This story is part of our series, Wild Pennsylvania. Check out all of our stories here.
Starting this weekend, hunters will have more opportunities to bag in-season game.
Sunday hunting is normally illegal in Pennsylvania. But, thanks to state legislation passed in 2019, Sunday hunting is allowed for three consecutive weekends in mid-November and early December. The Pennsylvania Game Commission is hopeful a state ban on Sunday hunting will be completely lifted next year.
Travis Lau, the communications director for the Pennsylvania Game Commission, said it’s just a matter of time until restrictions on Sunday hunting are lifted.
“The bill that was making its way through the legislature here and up until recent weeks, when the session ended this week, had traction.

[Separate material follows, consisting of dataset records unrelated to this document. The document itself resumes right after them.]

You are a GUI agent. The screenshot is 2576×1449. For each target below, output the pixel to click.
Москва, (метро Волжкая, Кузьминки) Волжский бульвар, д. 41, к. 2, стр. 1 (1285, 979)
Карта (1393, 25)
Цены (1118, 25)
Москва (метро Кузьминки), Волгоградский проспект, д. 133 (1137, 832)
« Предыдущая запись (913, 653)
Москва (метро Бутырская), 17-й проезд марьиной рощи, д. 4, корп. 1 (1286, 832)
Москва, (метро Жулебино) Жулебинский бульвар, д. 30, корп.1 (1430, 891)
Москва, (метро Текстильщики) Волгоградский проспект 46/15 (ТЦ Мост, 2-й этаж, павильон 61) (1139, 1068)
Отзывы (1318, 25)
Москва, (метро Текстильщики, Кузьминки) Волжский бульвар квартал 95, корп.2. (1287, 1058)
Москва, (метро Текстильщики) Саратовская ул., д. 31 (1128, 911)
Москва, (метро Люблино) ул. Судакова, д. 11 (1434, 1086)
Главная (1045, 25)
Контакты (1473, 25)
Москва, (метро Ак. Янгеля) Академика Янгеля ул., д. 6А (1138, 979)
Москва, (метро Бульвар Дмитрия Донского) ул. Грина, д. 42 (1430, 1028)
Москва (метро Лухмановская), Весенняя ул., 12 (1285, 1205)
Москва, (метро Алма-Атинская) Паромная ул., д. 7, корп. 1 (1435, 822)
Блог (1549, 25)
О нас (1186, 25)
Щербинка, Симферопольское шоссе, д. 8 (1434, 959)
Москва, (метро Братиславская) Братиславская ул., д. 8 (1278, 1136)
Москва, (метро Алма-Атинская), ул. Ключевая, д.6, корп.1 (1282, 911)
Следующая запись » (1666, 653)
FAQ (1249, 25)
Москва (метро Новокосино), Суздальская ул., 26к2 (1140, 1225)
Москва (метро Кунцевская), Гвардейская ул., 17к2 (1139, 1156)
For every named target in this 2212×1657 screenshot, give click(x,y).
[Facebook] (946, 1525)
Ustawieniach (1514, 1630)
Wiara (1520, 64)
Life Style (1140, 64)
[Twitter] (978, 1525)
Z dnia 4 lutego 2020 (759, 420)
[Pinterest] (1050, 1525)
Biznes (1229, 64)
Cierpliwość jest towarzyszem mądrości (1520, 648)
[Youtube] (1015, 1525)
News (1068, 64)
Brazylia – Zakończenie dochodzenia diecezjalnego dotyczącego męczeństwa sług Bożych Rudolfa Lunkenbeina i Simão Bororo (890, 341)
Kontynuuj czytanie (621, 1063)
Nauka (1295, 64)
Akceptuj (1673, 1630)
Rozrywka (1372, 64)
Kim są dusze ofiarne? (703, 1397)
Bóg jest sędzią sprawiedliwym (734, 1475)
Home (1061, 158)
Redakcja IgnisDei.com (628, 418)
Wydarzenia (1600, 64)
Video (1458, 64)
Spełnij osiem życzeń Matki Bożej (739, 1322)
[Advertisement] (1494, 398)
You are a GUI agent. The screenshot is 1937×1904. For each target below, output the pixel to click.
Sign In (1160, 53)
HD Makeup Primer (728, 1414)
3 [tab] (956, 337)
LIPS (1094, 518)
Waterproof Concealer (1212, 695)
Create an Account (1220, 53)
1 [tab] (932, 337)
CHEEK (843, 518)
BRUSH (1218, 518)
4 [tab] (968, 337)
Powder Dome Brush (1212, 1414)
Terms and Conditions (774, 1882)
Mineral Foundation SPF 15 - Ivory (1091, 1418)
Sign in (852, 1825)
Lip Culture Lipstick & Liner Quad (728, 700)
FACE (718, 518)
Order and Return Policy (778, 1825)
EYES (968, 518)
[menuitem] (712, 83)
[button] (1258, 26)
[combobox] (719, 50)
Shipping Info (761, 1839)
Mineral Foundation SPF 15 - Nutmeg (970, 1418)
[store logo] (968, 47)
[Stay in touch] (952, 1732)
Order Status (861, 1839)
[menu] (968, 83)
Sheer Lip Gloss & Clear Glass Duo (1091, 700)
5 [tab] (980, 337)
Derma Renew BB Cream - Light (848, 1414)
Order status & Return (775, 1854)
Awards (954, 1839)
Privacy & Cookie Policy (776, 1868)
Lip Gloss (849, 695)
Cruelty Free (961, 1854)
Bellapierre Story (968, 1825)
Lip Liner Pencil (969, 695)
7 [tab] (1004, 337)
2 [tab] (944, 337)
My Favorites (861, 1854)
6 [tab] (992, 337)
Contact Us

It was moving,” Lau said. “But it did run out of time before the end of the session.”
The bill passed in the House in June with a yes vote from every representative, and had been in the Senate since then. It will have to be re-introduced in the next session, which doesn’t begin until the new year.
Lau said expanding hunting opportunities helps bring in more hunters.
“If they don’t have enough time to get out in the woods, they’re less likely to buy a license,” Lau said. “And over the years, that is a factor, most likely, in the long term loss in hunters that we’re seeing, not only here in Pennsylvania but across the nation.”
Even though Thanksgiving is coming up, hunters cannot hunt turkey or migratory game birds on the next three Sundays.
“It’s a population management issue,” Lau said. “Providing more opportunity on a day of the week like Sunday would require shortening that season somewhere else. So it would be a trade off that hunters probably would not want to see.”
You can find more details about expanded Sunday hunting in the Hunting & Trapping Digest.